**Exercise inputs:**
Start of Block

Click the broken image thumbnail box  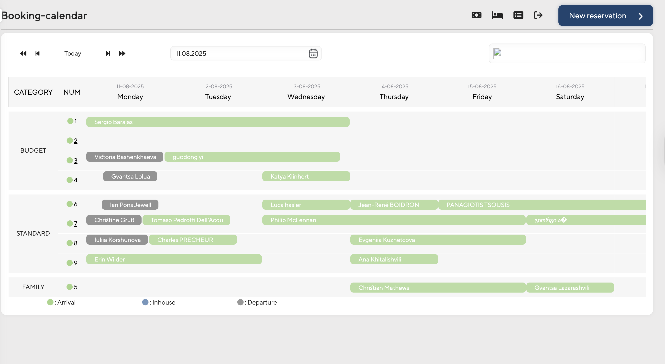coord(498,53)
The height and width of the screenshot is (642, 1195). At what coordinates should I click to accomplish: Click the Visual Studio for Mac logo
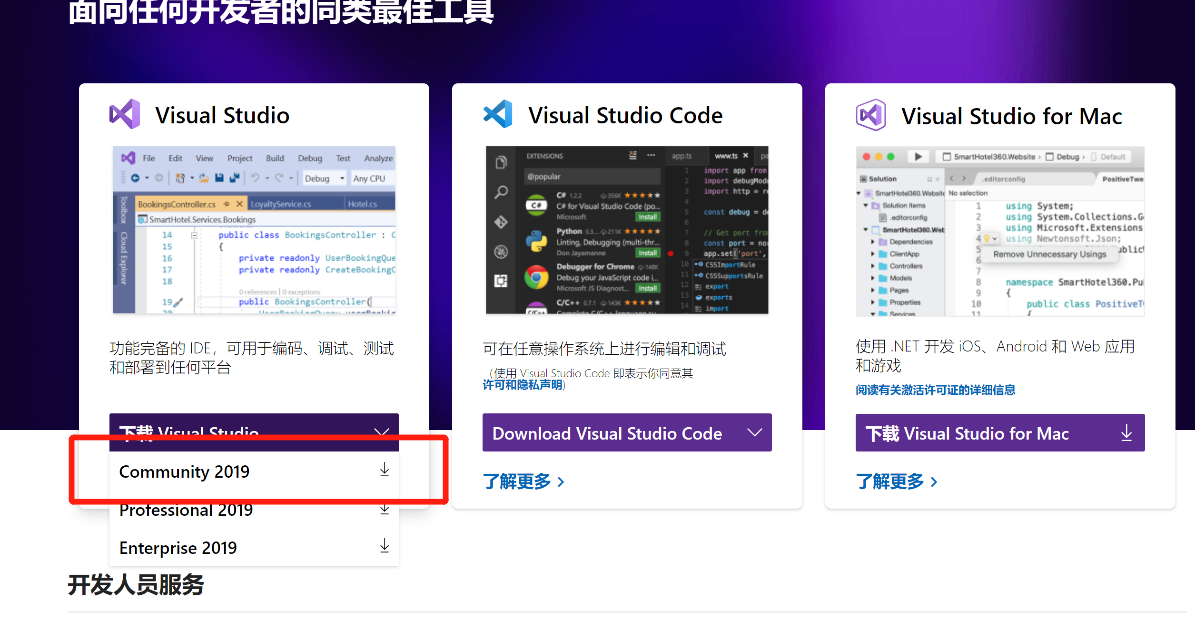[870, 115]
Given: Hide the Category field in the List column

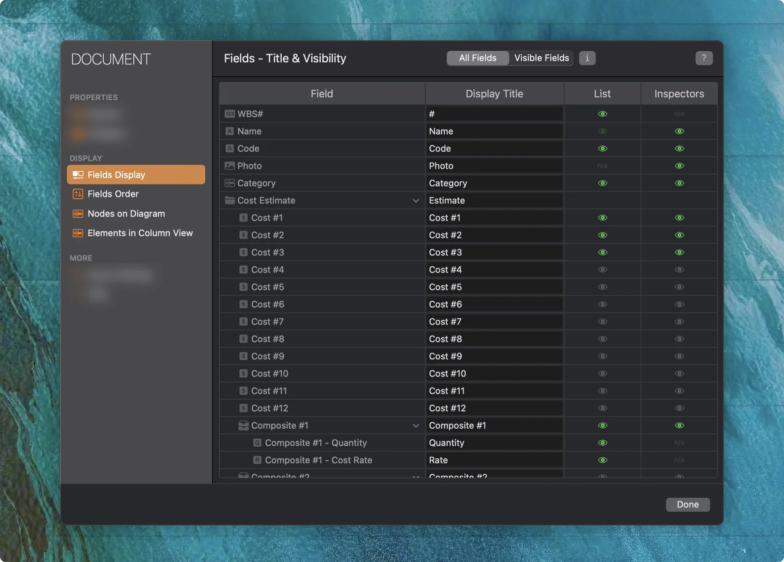Looking at the screenshot, I should [602, 183].
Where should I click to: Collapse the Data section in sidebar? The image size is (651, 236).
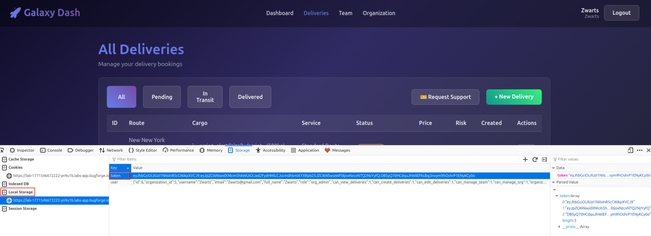(x=553, y=168)
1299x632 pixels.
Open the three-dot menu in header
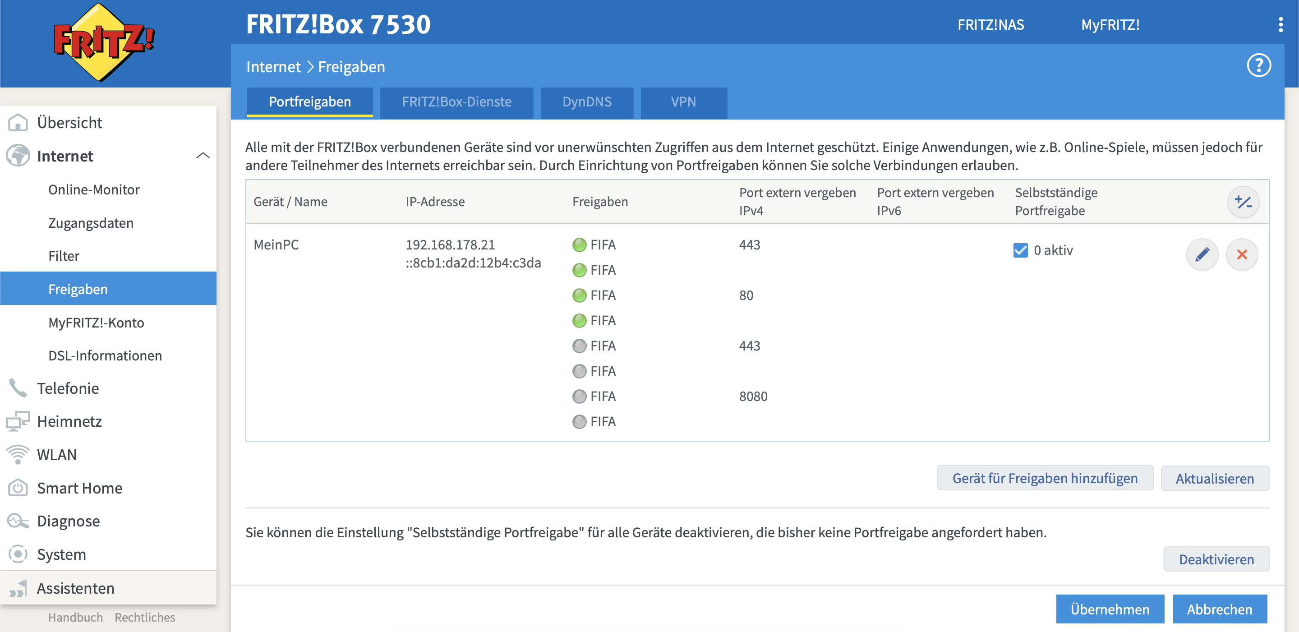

End of Block

**Exercise instructions:** Transcribe every line from the one with "Given: Hide the" to the last line of the records above, exactly, excluding pictures.

**Result:**
Given: Hide the Category field in the List column

Looking at the screenshot, I should [602, 183].
Where should I click to: Collapse the Data section in sidebar? The image size is (651, 236).
(x=553, y=168)
1299x632 pixels.
Open the three-dot menu in header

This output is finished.